WHAT TO DO
(a) Answer these questions about the article on plant-based burgers, one answer per line, marked to match:
(i) Which chain announced it will serve a P.L.T. burger made with Beyond Meat?
(ii) What ingredient is sometimes added to Beyond Meat to give it a "bleeding" appearance?
(iii) Which protein lets the Impossible Burger mimic the taste of meat?
(b) Write the next part of the article on plant-based burgers, picking up after its final sentence.

Going plant-based is becoming a whole lot easier. At bars, restaurants and burger chains across the nation, more meatless options are available. Granted, many restaurants have had black bean and veggie options for burgers for decades, but new plant-based proteins allow vegans, vegetarians and those curious about a plant-based diet to enjoy burgers without missing the fun of eating beef.
You’ve likely heard of many burger chains adding the Impossible Burger, a plant-based product designed to mimic the look, taste and texture of ground beef, to their menus. Burger King, Red Robin and Dave & Busters are among the many chains to introduce some variation of the Impossible Burger to their menu. Restaurants like Qdoba and Blue Goose are using the Impossible concoction to make tacos and burritos.
Another meatless beef imitator, Beyond Meat, is also sweeping the nation. Yesterday, McDonald’s announced they will begin serving a P.L.T. (plant, lettuce and tomato) burger, which has Beyond Meat, beginning this fall.
As meatless options enter the market, many consumers have questions.
Which one is healthier?
In terms of calories, fat and protein, both Impossible's and Beyond's substitutes are not far off from real beef patties. Impossible Food's product is composed of water, soy protein concentrate, coconut oil, sunflower oil and potato protein. Beyond Meat is made with mixtures of pea protein isolates, rice protein, mung bean protein and sometimes beet juice to give it a “bleeding” appearance to resemble a meat patty. Beyond Meat doesn’t contain soy or genetically modified organisms. Impossible's product uses genetic engineering techniques to create soy protein and heme, a protein that lets the Impossible Burger mimic the taste of meat.
Which one tastes better?
It depends what you mean by “better.” If you’re looking for something that tastes exactly like a burger, your best bet is probably the Impossible Burger. Most restaurants that offer the Impossible Burger are able to replicate the taste of their house burger. If you enjoy the taste of vegetables, perhaps you will find the Beyond burger more satisfying.

INFORMATION

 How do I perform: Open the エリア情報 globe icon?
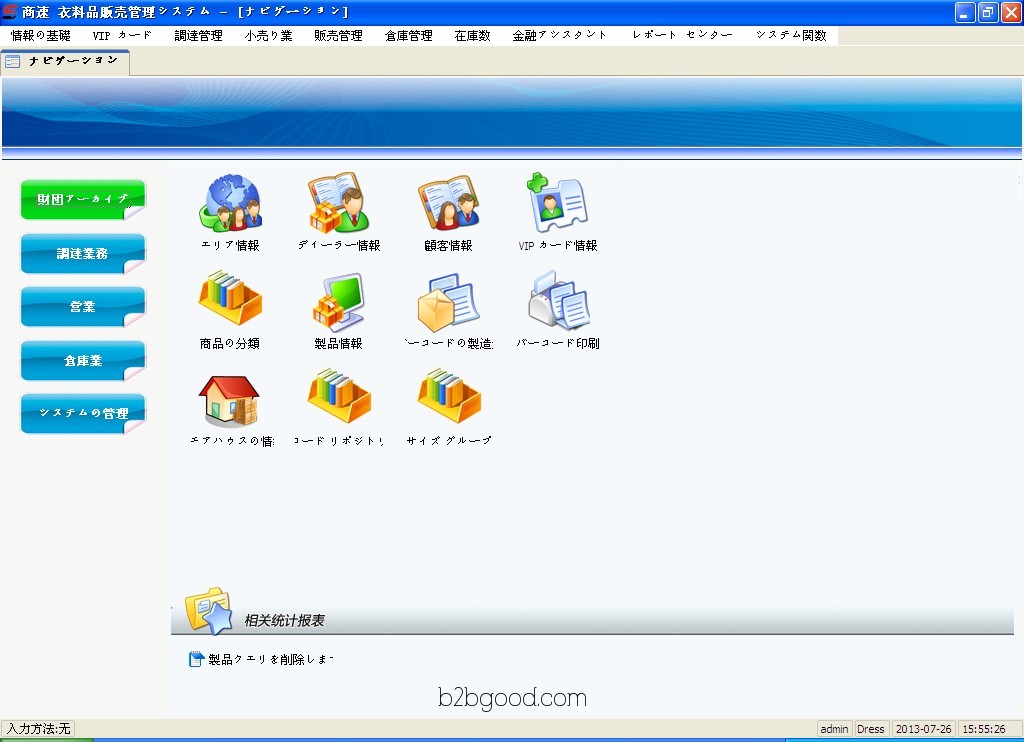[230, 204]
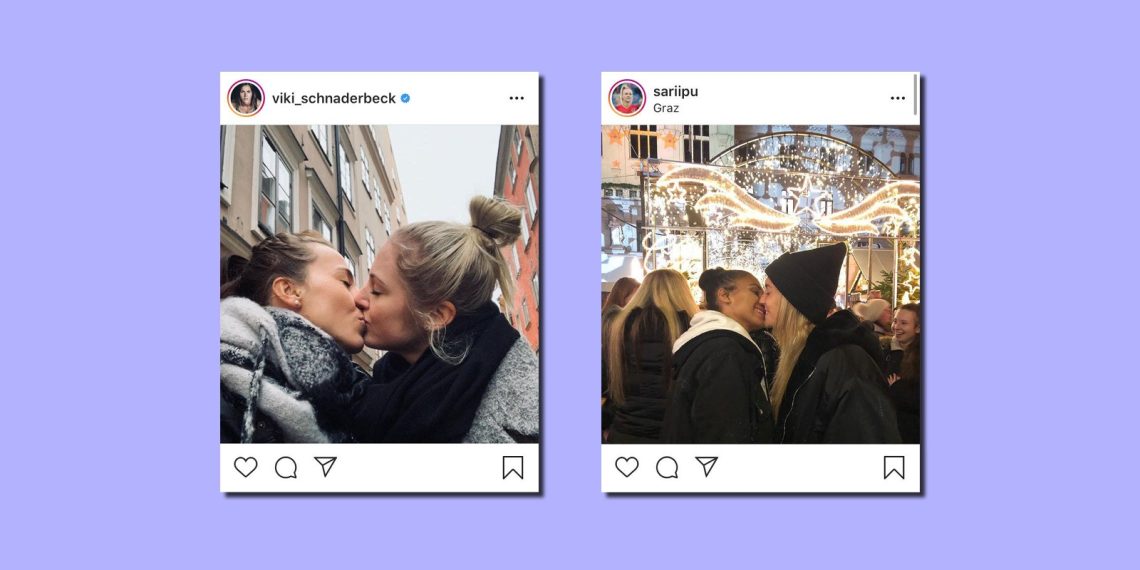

---

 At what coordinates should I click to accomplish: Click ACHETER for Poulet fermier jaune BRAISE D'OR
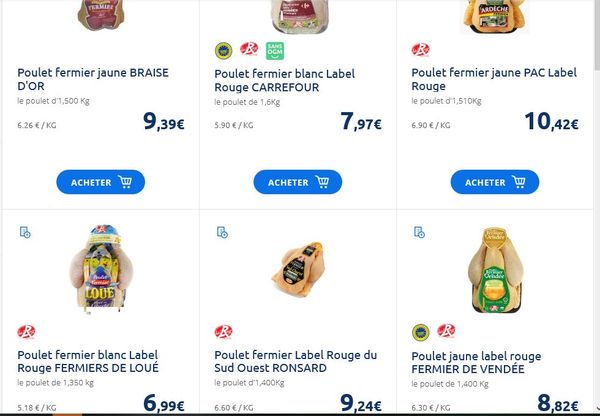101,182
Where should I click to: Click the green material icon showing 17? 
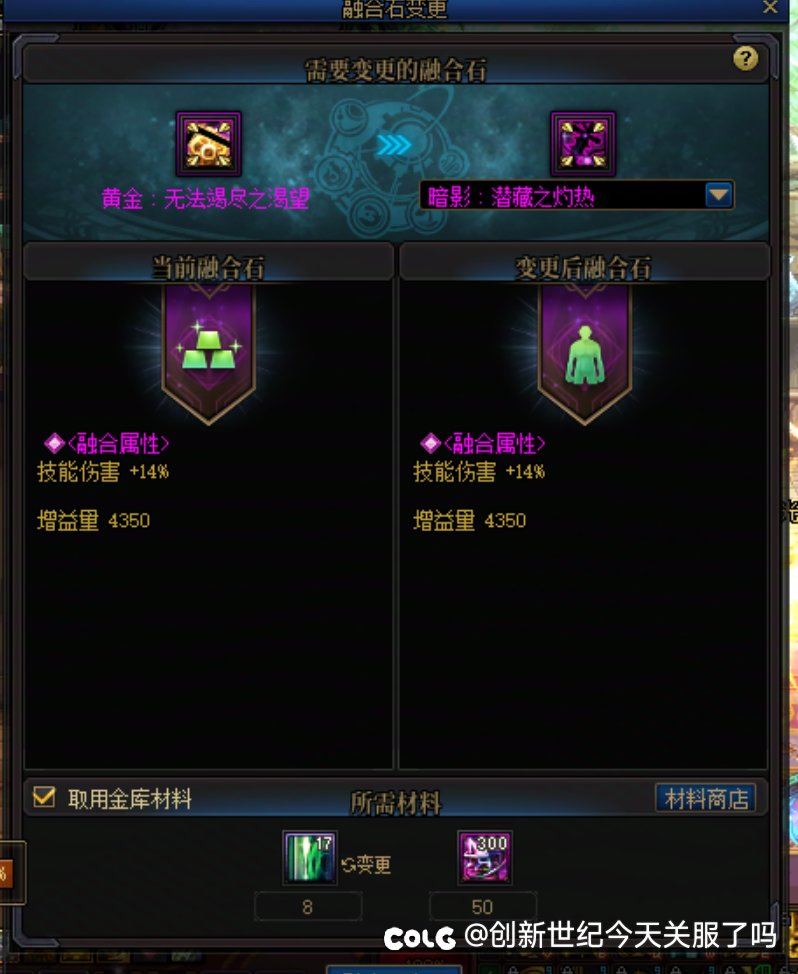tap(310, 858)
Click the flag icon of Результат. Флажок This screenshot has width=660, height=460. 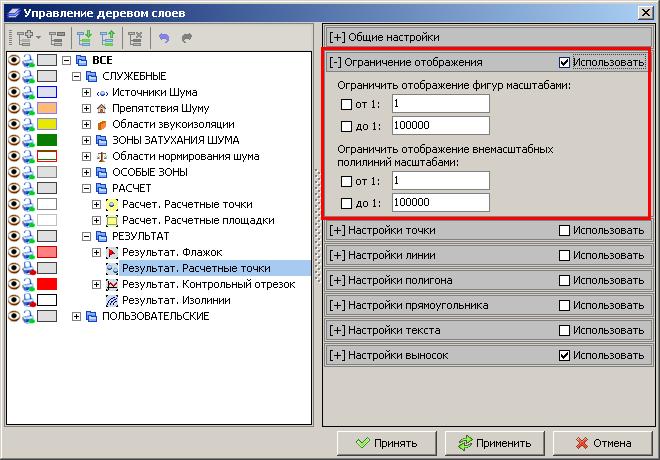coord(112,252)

--

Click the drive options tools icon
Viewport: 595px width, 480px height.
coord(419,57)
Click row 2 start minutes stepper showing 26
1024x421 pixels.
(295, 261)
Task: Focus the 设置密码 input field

OUTPUTS BY TASK
(a)
(i) McDonald's
(ii) Beet juice
(iii) Heme

(b)
Where can I get one in Dallas?
As if the options for good burgers in Dallas weren’t already endless, many local favorites have added plant-based options to their menus. Naming them all would be damn near impossible (pun totally intended).
Some of our favorite Impossible Burgers come from Rodeo Goat, where many of their burger options, like the chaca Oaxaca, can be ordered with the Impossible patty. Equally good are those of Slater’s 50/50 and Village Burger Bar ($8.95). Many plant-based burger options will cost you a pretty dollar, but the best Impossible deal would probably be from Hunky’s, an old-fashioned diner and burger joint with two locations in Dallas. For just under $10, Hunky’s will give you an Impossible Burger, along with your choice of fries or a small side of fruit. Many restaurants will charge extra for sides.
In Dallas, you’ll be more hard-pressed to find Beyond's substitute served in a restaurant. Bars like The Libertine in Lower Greenville offer a great Beyond Burger ($13). Twin Peaks also offers the Beyond Burger ($12) that tastes not too far off from a regular burger. It also contains about 1,200 calories, so if you’re going plant-based for nutritional purposes, as opposed to ethical reasons, eating their Beyond Burger won’t make too much of a difference. If you’re willing to make the trek north of LBJ Freeway, Shark Club in Plano also offers a delicious Beyond option.